Working on our character before pursuing (and during) a relationship (of any kind) will allow us to see the ‘view from above’ – as we develop, and particularly as young adults, we may struggle with our identity changing, with discerning what our character may benefit from or not, and fail to see the more important things we should be directing our efforts towards. In this process we first must posit ourselves and more specifically our ego, in relation to the wider community; it is only after doing so that we can love in the true Stoic sense, that is, once our management of emotions, attachments, desires is analysed and habitually trained upon.

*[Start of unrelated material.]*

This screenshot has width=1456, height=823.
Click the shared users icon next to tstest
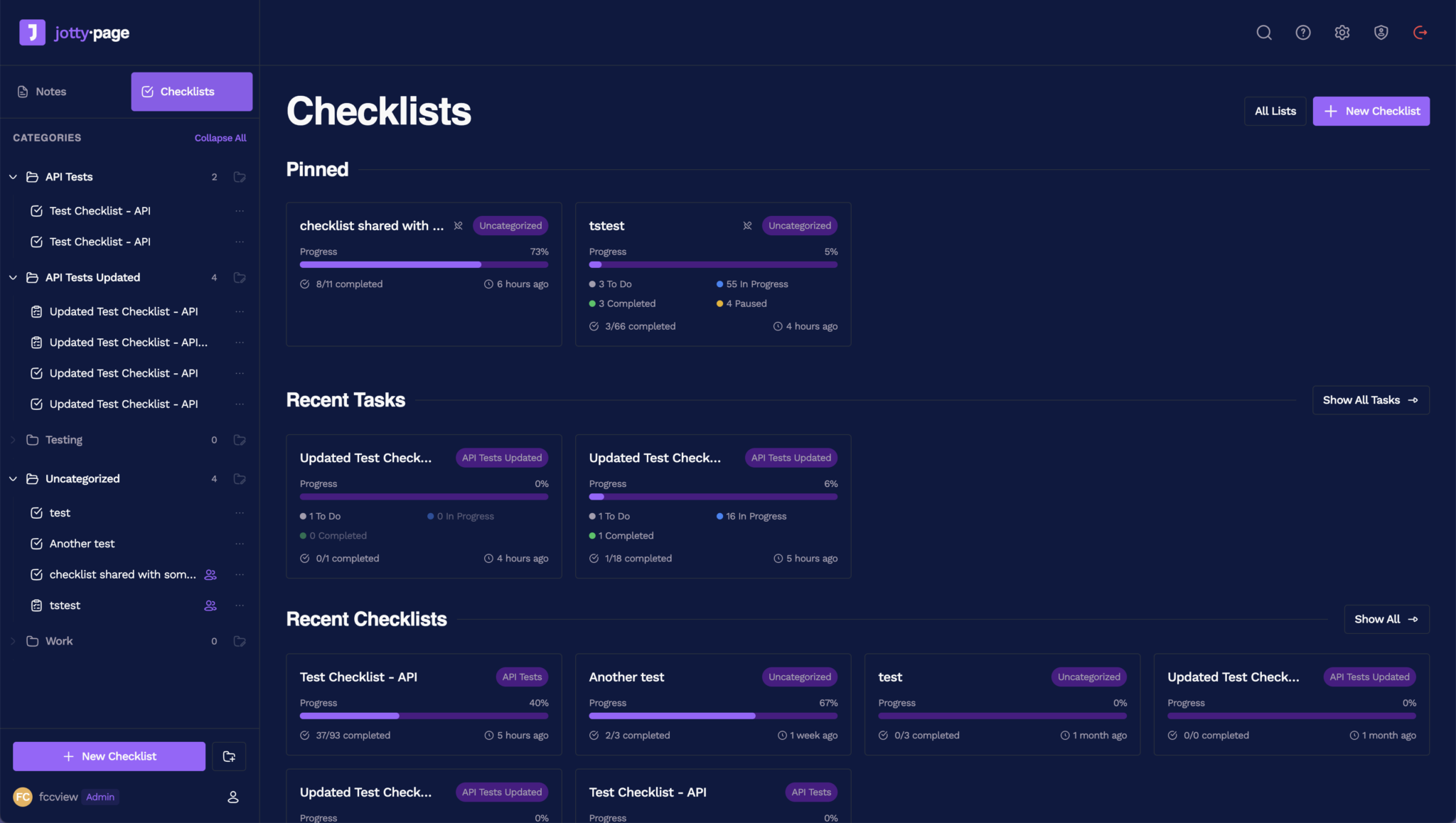coord(210,606)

Simultaneously, we should recognise that character development is a lifelong process, and that in this journey that is both individual and shared with those in our lives, there needs to be compassion, forgiveness and acceptance of others’ journeys as well as our own. Mistakes will be made, changes will take place, but if we approach a loving relationship with these attributes in mind, we give ourselves and those we love the permission to be – that is, to act in accordance with nature, and with what fate has in store, while polishing up individual character traits.

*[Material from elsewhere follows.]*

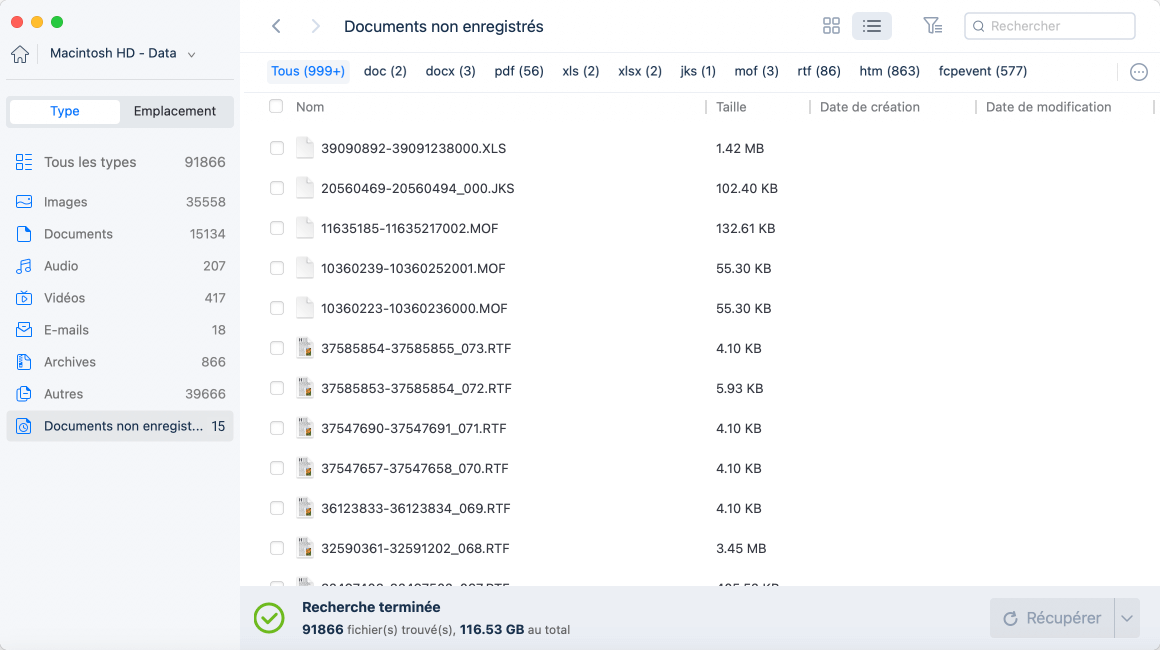This screenshot has width=1160, height=650.
Task: Open the Archives category
Action: tap(70, 362)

Love in itself is not a virtue, as it can manifest in unhealthy or irrational ways. However, it can be imbued with virtue in the ways discussed, and refined as a virtuous act through rationality. As dealing with emotions can put this to a test, there are two practical supplements to this inquiry into Stoic love I’d like to leave you with:
Physical description of things as advised by Marcus Aurelius – Marcus urges us to remember what things really are when breaking them down into the parts that make them. In this case, remembering that love manifests through the medium of neurotransmitters like serotonin, oxytocin and dopamine flaring up our brains’ reward systems, can help us view our romantic situations, whatever they may be, truly from above, as a natural phenomenon and a product of our minds interpreting the world and our interaction with it.
In their article, the School of Life outline what ‘emotional scepticism’ is:
‘remaining highly cautious around our instincts, impulses, convictions and strong passions. It’s not that we should hate and despise these, just remain conscious of how easily they are distorted and how readily they deviate from the best understanding of our own true interests. […] Aware of our proclivities to error, we were never to rush into decisions, we were to let our ideas settle so they could be re-evaluated at different points in time and we were to be especially vigilant about the impact of sexual excitement, tiredness and public opinion on the formation of our plans.’

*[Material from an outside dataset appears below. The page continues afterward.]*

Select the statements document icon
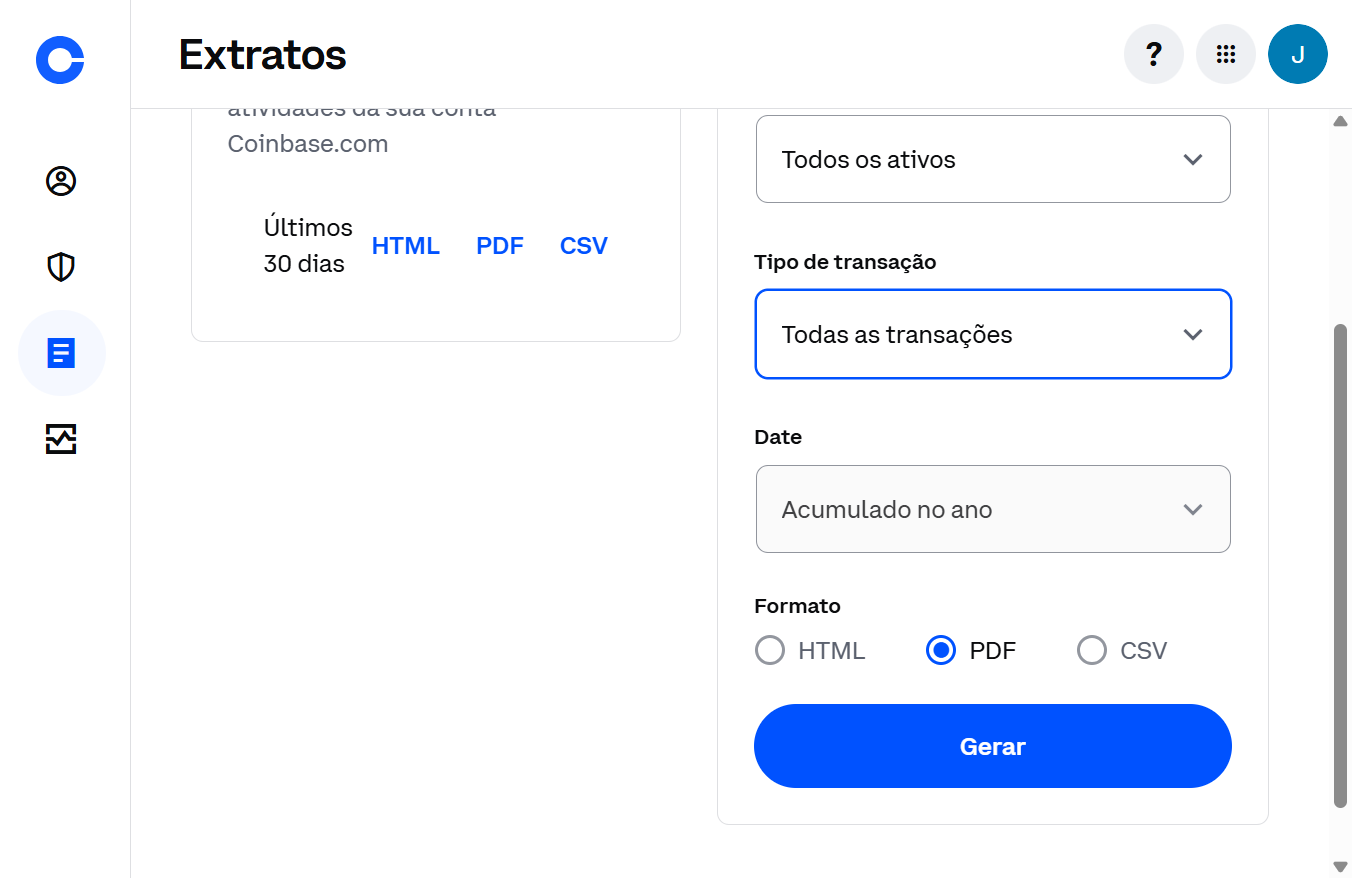Image resolution: width=1352 pixels, height=878 pixels. (x=61, y=353)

A clearly Stoic take, a healthy dose of emotional scepticism can be the key to Stoic love, and an antidote to more dangerous derivatives of mania possibly leading to obsessional possessive attitudes and the associated behaviours. This is reflected in Seneca’s ‘On Anger’ too, which warns against irrational emotions.
Taking the view from above once our initial first impulses and emotions have subsided allows us to differentiate between what is truly good versus appealing. Thinking of love though the Stoic lens serves as a reminder that life’s beauty, value, and our pursuit of the greater good are not dependent on temporary emotions.